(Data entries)
════════════════════

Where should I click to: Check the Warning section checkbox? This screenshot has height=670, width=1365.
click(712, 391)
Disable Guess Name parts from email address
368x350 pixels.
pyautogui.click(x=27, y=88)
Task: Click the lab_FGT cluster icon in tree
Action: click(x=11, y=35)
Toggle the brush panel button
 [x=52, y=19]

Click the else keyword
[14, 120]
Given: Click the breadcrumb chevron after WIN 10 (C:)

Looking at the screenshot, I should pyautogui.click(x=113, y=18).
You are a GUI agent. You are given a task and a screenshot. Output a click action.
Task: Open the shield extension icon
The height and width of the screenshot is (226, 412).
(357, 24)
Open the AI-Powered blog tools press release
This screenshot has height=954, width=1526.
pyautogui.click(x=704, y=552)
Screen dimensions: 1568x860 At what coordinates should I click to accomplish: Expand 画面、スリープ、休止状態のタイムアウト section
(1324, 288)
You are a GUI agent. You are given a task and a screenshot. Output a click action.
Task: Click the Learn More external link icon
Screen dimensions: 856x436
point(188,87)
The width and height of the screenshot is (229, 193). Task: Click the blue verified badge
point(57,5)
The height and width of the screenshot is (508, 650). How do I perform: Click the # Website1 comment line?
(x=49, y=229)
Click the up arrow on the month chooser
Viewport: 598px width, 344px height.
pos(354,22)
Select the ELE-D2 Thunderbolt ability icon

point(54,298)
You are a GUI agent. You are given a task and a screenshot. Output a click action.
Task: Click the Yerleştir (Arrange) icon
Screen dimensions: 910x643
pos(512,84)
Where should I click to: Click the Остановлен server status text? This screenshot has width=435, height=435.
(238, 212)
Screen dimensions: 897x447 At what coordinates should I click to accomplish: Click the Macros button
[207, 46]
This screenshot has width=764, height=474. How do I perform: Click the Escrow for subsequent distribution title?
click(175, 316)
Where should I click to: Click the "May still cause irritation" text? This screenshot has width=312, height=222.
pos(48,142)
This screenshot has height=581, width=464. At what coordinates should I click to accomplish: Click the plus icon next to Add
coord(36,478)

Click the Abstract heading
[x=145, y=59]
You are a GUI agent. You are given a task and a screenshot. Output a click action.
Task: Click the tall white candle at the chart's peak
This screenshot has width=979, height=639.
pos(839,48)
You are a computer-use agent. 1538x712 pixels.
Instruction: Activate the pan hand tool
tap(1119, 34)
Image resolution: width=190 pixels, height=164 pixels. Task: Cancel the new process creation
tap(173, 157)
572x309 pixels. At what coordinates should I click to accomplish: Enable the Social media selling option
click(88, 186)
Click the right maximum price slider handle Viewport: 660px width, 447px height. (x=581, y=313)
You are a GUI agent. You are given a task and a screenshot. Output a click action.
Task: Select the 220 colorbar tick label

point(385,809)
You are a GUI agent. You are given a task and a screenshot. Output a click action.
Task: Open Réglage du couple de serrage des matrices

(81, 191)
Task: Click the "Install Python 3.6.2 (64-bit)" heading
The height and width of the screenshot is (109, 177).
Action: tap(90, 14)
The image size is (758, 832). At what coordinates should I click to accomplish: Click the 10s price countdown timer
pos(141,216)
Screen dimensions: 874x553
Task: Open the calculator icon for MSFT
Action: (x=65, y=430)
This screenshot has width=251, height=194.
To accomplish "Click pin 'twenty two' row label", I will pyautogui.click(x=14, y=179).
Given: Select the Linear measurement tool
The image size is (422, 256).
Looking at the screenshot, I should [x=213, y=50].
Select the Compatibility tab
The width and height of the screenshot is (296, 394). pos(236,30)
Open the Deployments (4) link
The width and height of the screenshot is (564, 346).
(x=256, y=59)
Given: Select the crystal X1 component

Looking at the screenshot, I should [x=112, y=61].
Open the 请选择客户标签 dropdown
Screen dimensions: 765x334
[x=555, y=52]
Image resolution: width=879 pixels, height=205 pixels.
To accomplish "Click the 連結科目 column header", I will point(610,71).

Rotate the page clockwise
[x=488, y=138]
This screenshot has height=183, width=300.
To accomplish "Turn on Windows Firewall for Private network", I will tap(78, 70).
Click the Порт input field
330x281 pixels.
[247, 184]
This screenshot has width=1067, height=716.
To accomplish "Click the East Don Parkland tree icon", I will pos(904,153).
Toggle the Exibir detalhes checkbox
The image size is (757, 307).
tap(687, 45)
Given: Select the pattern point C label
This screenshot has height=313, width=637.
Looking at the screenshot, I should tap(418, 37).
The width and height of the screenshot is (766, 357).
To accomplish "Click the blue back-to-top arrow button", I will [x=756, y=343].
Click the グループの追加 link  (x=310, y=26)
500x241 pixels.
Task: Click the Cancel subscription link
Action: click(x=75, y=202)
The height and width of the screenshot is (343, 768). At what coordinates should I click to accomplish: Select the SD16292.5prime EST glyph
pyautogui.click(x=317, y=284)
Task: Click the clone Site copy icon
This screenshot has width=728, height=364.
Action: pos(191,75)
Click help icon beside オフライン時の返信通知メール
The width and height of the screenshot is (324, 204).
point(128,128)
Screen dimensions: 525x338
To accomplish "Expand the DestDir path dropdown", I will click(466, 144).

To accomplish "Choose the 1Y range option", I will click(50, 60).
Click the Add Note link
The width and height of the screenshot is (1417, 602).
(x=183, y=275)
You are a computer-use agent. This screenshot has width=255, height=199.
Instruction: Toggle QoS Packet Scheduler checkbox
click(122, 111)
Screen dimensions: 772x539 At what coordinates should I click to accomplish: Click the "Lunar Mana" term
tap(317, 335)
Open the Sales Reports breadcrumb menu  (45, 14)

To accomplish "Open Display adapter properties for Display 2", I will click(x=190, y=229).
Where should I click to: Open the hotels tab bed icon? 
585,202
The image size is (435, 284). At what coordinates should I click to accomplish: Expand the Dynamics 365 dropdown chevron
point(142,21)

════════════════════

About this exercise – For this exercise, repeat exactly the lines of the data above from the one with "Image resolution: width=879" down to the one with "Click the Порт input field", both end lines included.

Reply to the exercise –
Image resolution: width=879 pixels, height=205 pixels.
To accomplish "Click the 連結科目 column header", I will point(610,71).

Rotate the page clockwise
[x=488, y=138]
This screenshot has height=183, width=300.
To accomplish "Turn on Windows Firewall for Private network", I will tap(78, 70).
Click the Порт input field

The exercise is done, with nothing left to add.